The DAHW integrated active BUD case finding in the existing network of TB/Leprosy Controllers and organized regular training and outreach activities to identify BUD cases at community level. Clinically suspected cases were referred to health facilities for diagnosis and treatment. Microscopy was carried out locally, external quality assurance (EQA) at DITM. Diagnostic samples from 202 patients with suspected BUD were shipped to DITM, 109 BUD patients (54%) were confirmed by PCR, 43 (29.9%) by microscopy. All patients originated from Maritime Region. EQA for microscopy resulted in 62% concordant results.
This study presents a retrospective analysis of the first cohort of clinically suspected BUD cases from Togo subjected to systematic laboratory analysis over a period of three years and confirms the prevalence of BUD in Maritime Region. Intensified training in the field of case finding and sample collection increased the PCR case confirmation rate from initially less than 50% to 70%. With a PCR case confirmation rate of 54% for the entire study period the WHO standards (case confirmation rate ≥50%) have been met. EQA for microscopy suggests the need for intensified supervision and training. In January 2011 the National Hygiene Institute, Lomé, has assumed the role of a National Reference Laboratory for PCR confirmation and microscopy.
Buruli ulcer disease (BUD) is an emerging disease particularly affecting children under the age of 15 years. Due to scarring and contractures BUD may lead to severe functional disability. Introduction of antimycobacterial treatment necessitated the laboratory confirmation of BUD, and WHO recommends confirmation of at least 50% of patients with suspected BUD by polymerase chain reaction (PCR). In Togo, cases have been reported since the early 1990s. However, less than five percent were laboratory confirmed.
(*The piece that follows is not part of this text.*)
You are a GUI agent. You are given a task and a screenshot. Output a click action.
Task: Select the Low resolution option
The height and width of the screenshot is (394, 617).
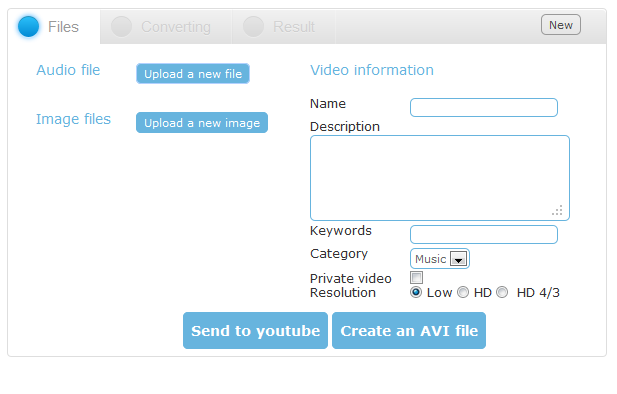click(x=416, y=292)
Since 2007, the German Leprosy and Tuberculosis Relief Organization (DAHW) has supported the Togolese National Buruli Ulcer Control Program in the area of training, treatment and laboratory confirmation of BUD. In close collaboration of DAHW and the Department for Infectious Diseases and Tropical Medicine, University Hospital, Munich (DITM), diagnostic samples from Togolese patients with suspected BUD were subjected to PCR. Out of 202 suspected BUD cases 109 BUD patients (54%) were PCR confirmed over a period of three years. Whereas the PCR case confirmation rate initially was below 50%, intensified training measures for health staff in the field of clinical diagnosis and collection of diagnostic samples ultimately resulted in 69% PCR confirmed cases. Our findings confirm the prevalence of BUD in Maritime Region.
Citation: Bretzel G, Huber KL, Kobara B, Beissner M, Piten E, Herbinger K-H, et al. (2011) Laboratory Confirmation of Buruli Ulcer Disease in Togo, 2007–2010. PLoS Negl Trop Dis 5(7): e1228. https://doi.org/10.1371/journal.pntd.0001228
Editor: Pamela L. C. Small, University of Tennessee, United States of America
Received: March 14, 2011; Accepted: May 20, 2011; Published: July 19, 2011
Copyright: © 2011 Bretzel et al. This is an open-access article distributed under the terms of the Creative Commons Attribution License, which permits unrestricted use, distribution, and reproduction in any medium, provided the original author and source are credited.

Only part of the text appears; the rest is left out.